From the line holding "The height and" through the line holding "Task: Click the three" below, write out every line exactly; include both of those lines and drop the pictures.

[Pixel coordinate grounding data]
________________________
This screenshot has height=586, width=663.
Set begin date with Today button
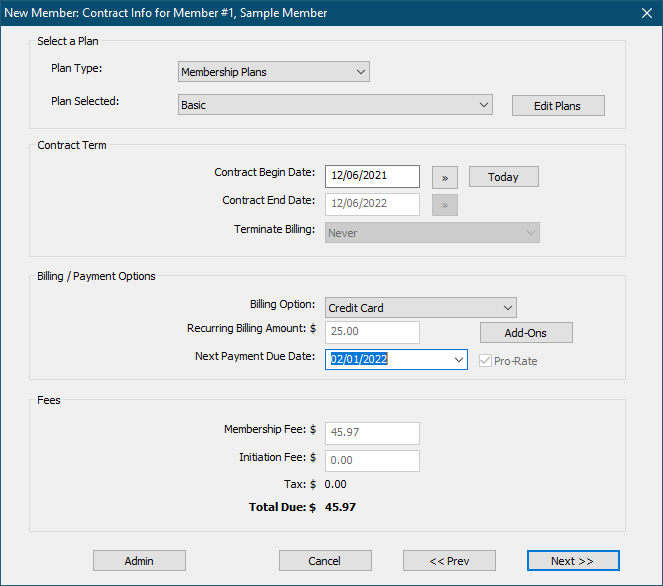point(503,177)
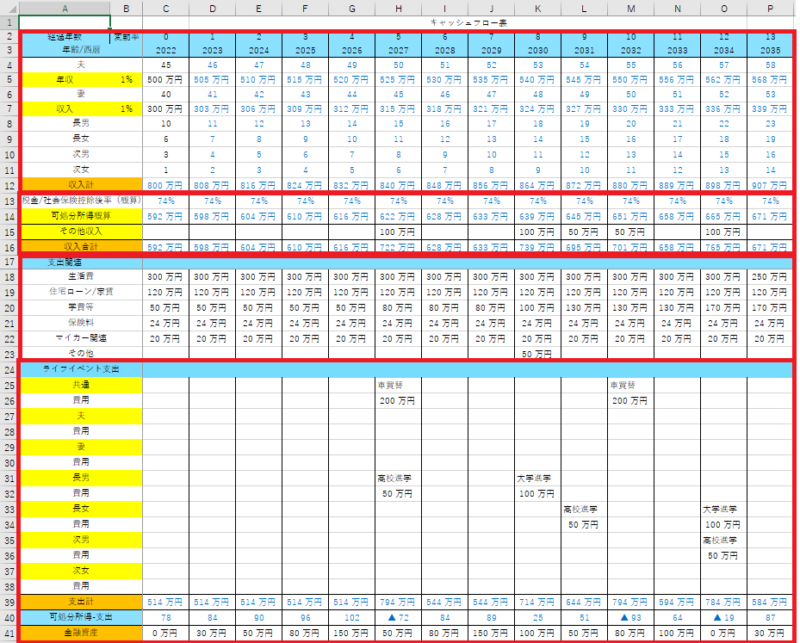Select column P header

[770, 8]
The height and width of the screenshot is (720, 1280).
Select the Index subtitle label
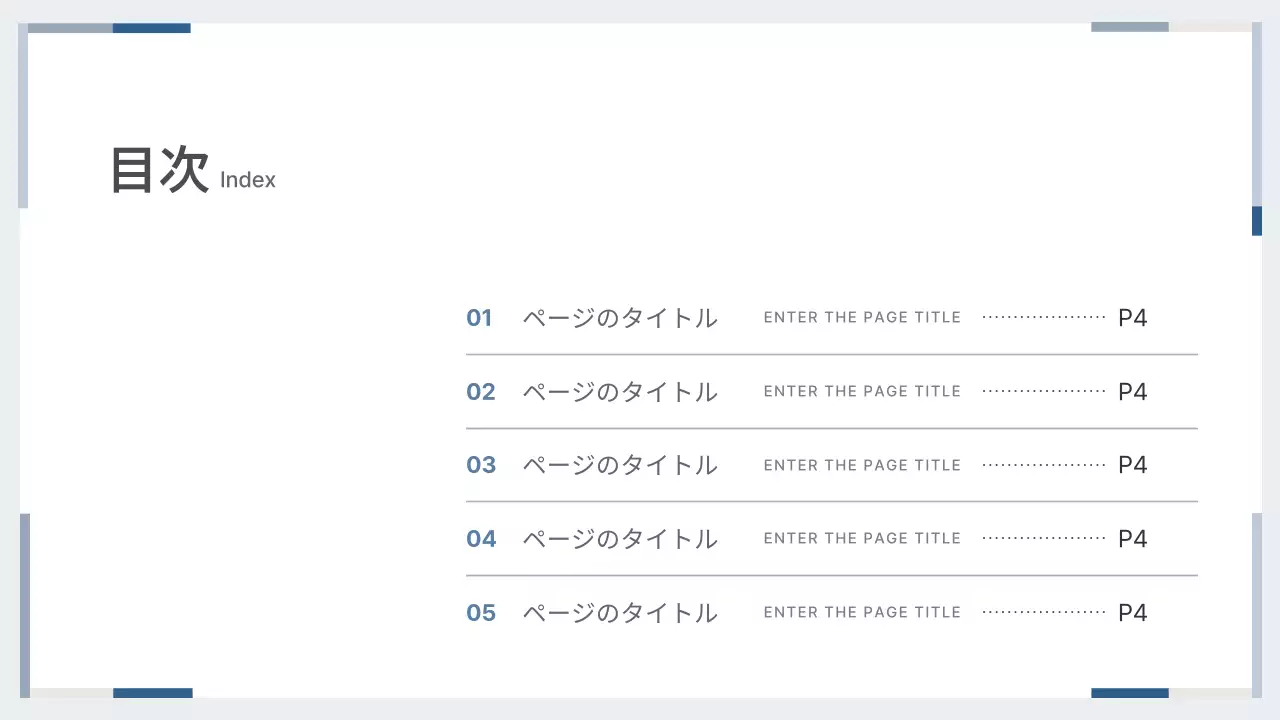click(247, 180)
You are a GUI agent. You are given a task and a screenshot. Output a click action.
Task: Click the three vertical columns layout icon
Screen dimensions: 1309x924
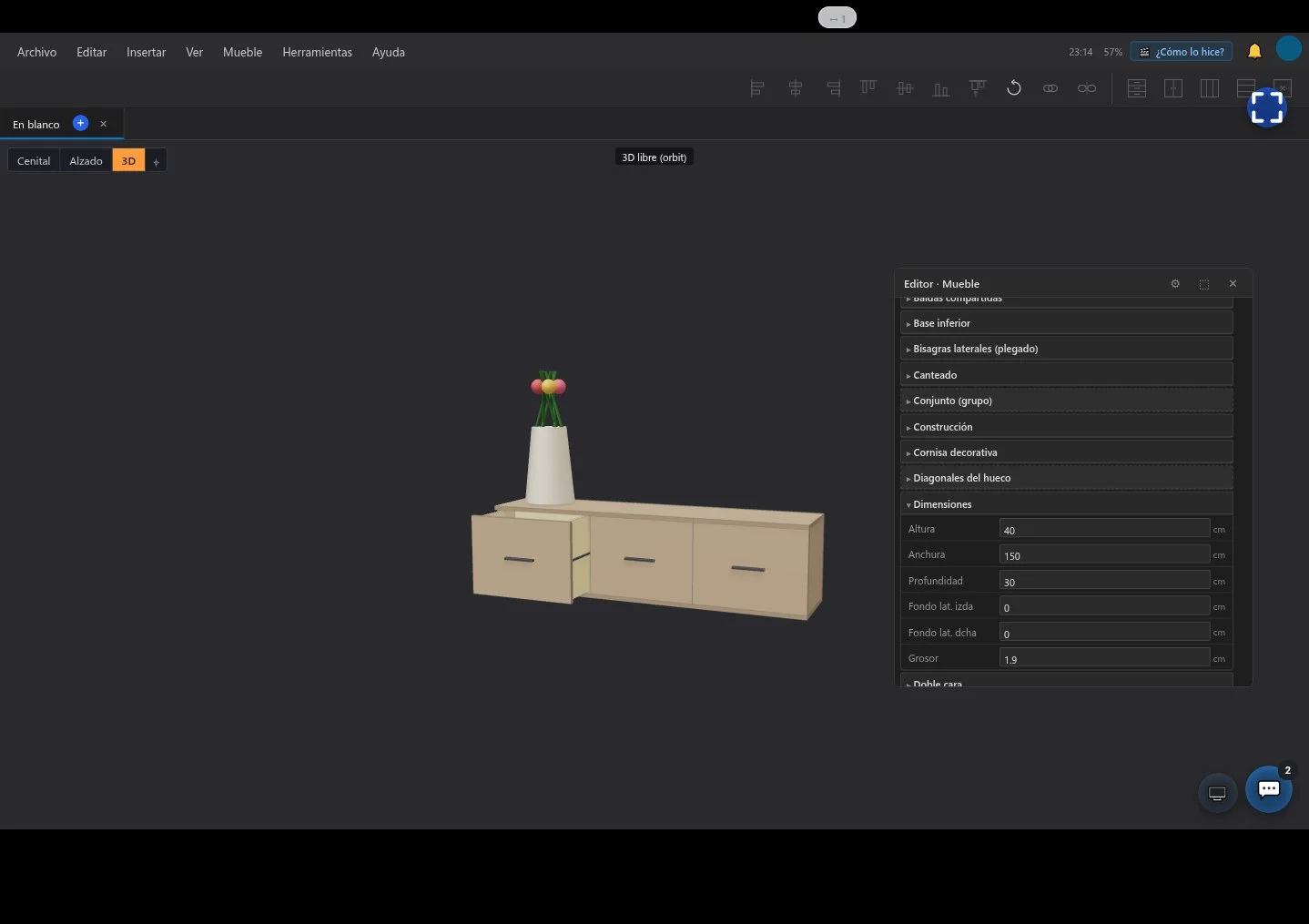click(x=1210, y=88)

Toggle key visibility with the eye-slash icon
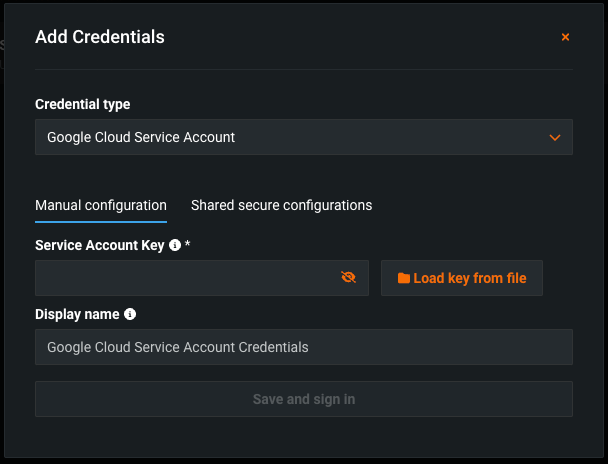pyautogui.click(x=348, y=278)
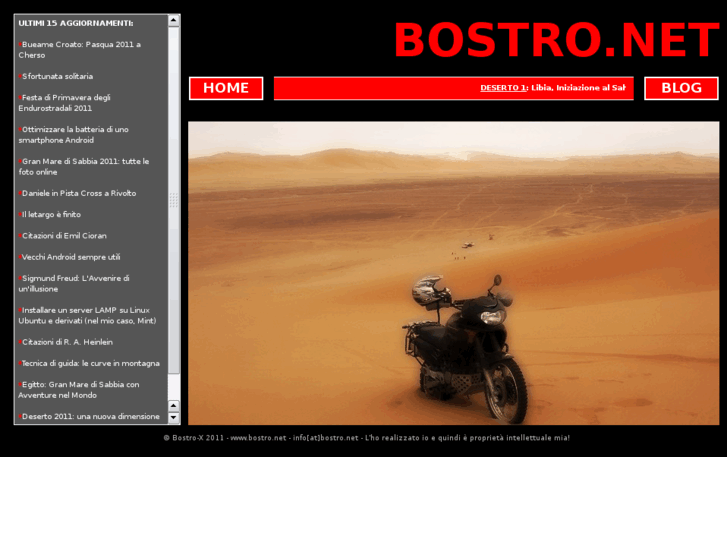Open the HOME page button

[226, 88]
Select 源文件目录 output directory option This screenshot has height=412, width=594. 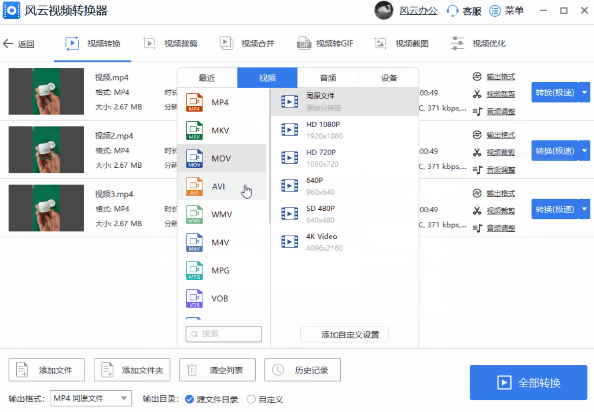(211, 399)
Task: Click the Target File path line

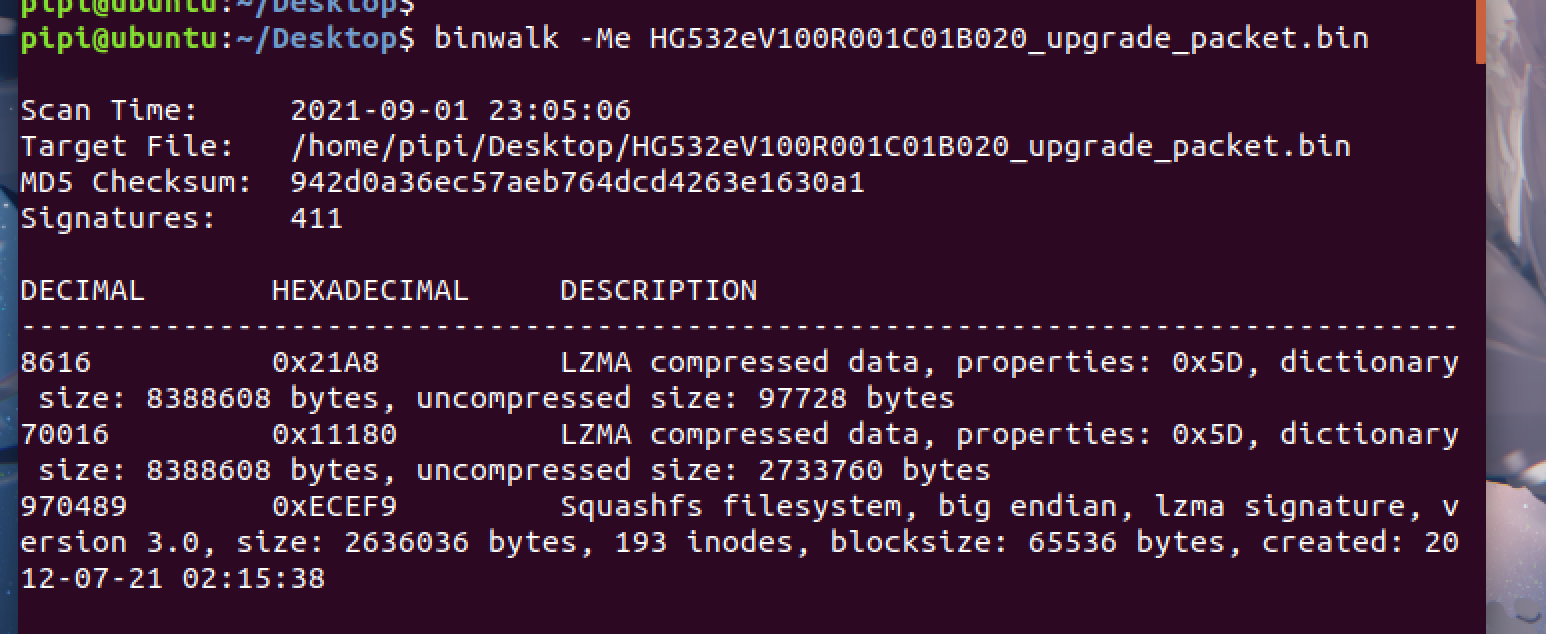Action: pos(686,146)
________________________
### ANSWER BOX:
The height and width of the screenshot is (720, 1280).
Select the Index subtitle label
click(247, 180)
You are a GUI agent. You are given a task and a screenshot. Output a click action.
Task: Click the three vertical columns layout icon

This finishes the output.